→ Passage given
▼

The Holy Spirit then has to do with the very act of breathing itself. Anyone who has ever suffered from asthma or pneumonia knows how much of the essence of life breathing is. 

Therefore all practitioners of meditation begin with the act of breathing to quieten the spirit. To listen to the silence. This is not easy for a noisy world. We don’t listen well, particularly to the silence. It is no wonder we, in this part of the 20th and 21st centuries have such difficulty with spirituality. We find it hard to listen, to be quiet “to be still and know that You are God” as the Psalmist says. ~Psalm 46:10

Without the ability to listen, it will be difficult to forgive.
Without the ability to listen, we test our ability to love.
Without the ability to listen, it is impossible to be reconciled.

Our inner conflict, our conflict with others, our political conflict, indeed, much of our warfare comes from the fact that our listening skills in our time are wanting in the extreme. To the contrary our language and our speaking to one another is often strident, rude and disrespectful. How can we learn anything from one another or from God unless we listen to one another’s hearts? 

Jesus came to us in this way; to teach us to listen to the Law and to the Prophets and to his way, his truth, and his life.

On the mountaintop Elijah and Moses appeared and were speaking to one another. What a conversation that must have been! Elijah representing the prophets, Moses representing the Law, and Jesus representing God made flesh and blood together. 



Peter, representing us; said “Let’s make some dwellings, “lean to’s” if you will” not knowing what to say. 

Lets face it, in the Presence of God, we don’t have much to say and need to have the sense to just be quiet. And my friends, we are always in the Presence of God. We don’t have anything to say. Thankfully the Church gives us an approach to the throne of grace in the Word of God and in the Eucharist. God has much to say, but the only way we can hear it, is to listen.

That is why the practitioners of Christians Spirituality begin with the Silence. We begin with the Spirit. We begin with the breath God breathed into us in the very first moments at the creation.

▲

→ Directives
**a)** From the passage on listening, copy the wording from "Without the ability to listen, we" up to and including "and blood together.".
**b)** Using the passage on listening, answer each question briefly.
(i) With what act do all practitioners of meditation begin?
(ii) Which Psalm verse is cited for the words "to be still and know that You are God"?
(iii) What do Elijah and Moses each represent on the mountaintop?
**c)** Decide whether each statement agrees with the passage on listening. Answer yes or no, and quote the words that settle it.
(i) Our language toward one another is often described as strident, rude and disrespectful.
(ii) Without the ability to listen, it is impossible to forgive.
(iii) We are only at certain times in the Presence of God.

→ Data section
▼

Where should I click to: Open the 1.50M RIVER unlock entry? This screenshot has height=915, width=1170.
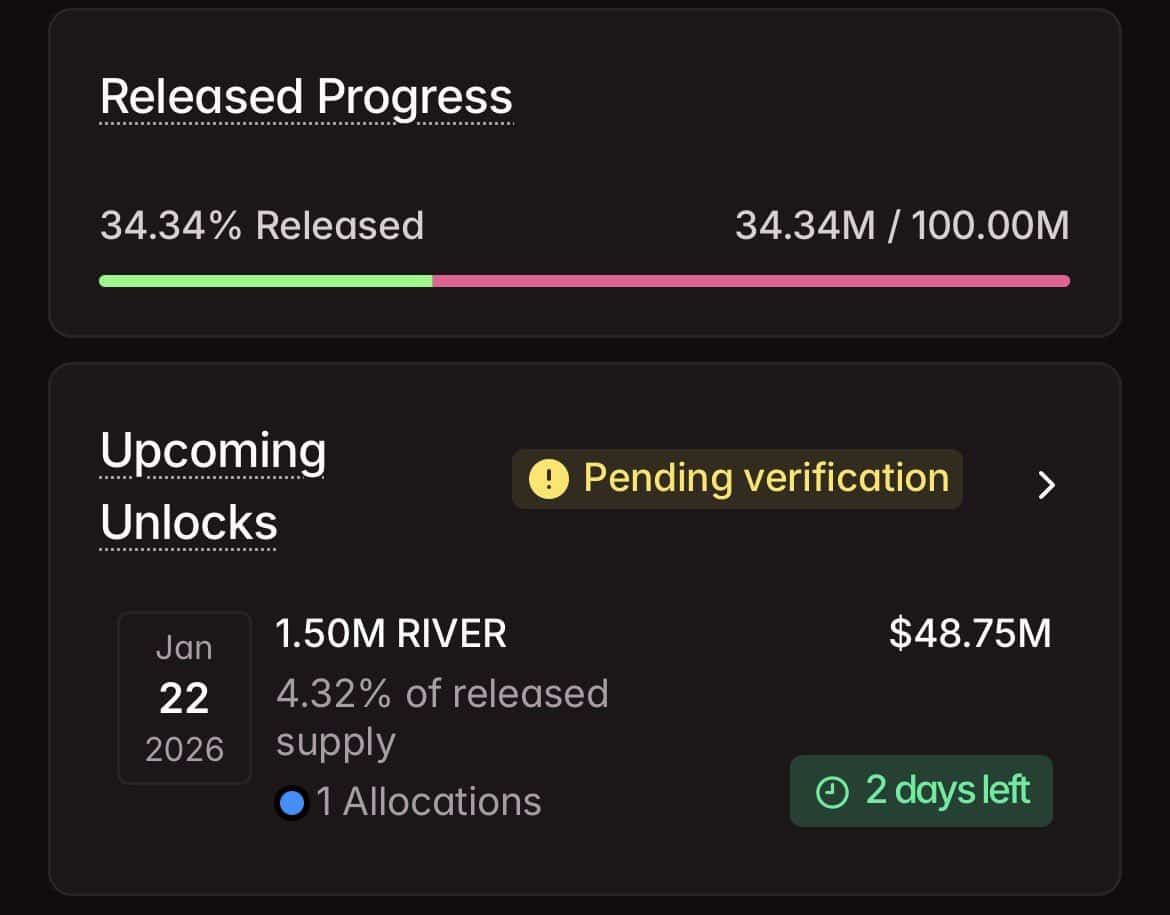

▲

→ Solutions to each task
**a)**
Without the ability to listen, we test our ability to love.
Without the ability to listen, it is impossible to be reconciled.

Our inner conflict, our conflict with others, our political conflict, indeed, much of our warfare comes from the fact that our listening skills in our time are wanting in the extreme. To the contrary our language and our speaking to one another is often strident, rude and disrespectful. How can we learn anything from one another or from God unless we listen to one another’s hearts? 

Jesus came to us in this way; to teach us to listen to the Law and to the Prophets and to his way, his truth, and his life.

On the mountaintop Elijah and Moses appeared and were speaking to one another. What a conversation that must have been! Elijah representing the prophets, Moses representing the Law, and Jesus representing God made flesh and blood together.

**b)**
(i) The act of breathing, to quieten the spirit.
(ii) Psalm 46:10.
(iii) Elijah represents the prophets, and Moses represents the Law.

**c)**
(i) Yes: "our language and our speaking to one another is often strident, rude and disrespectful."
(ii) No: "Without the ability to listen, it will be difficult to forgive."
(iii) No: "we are always in the Presence of God."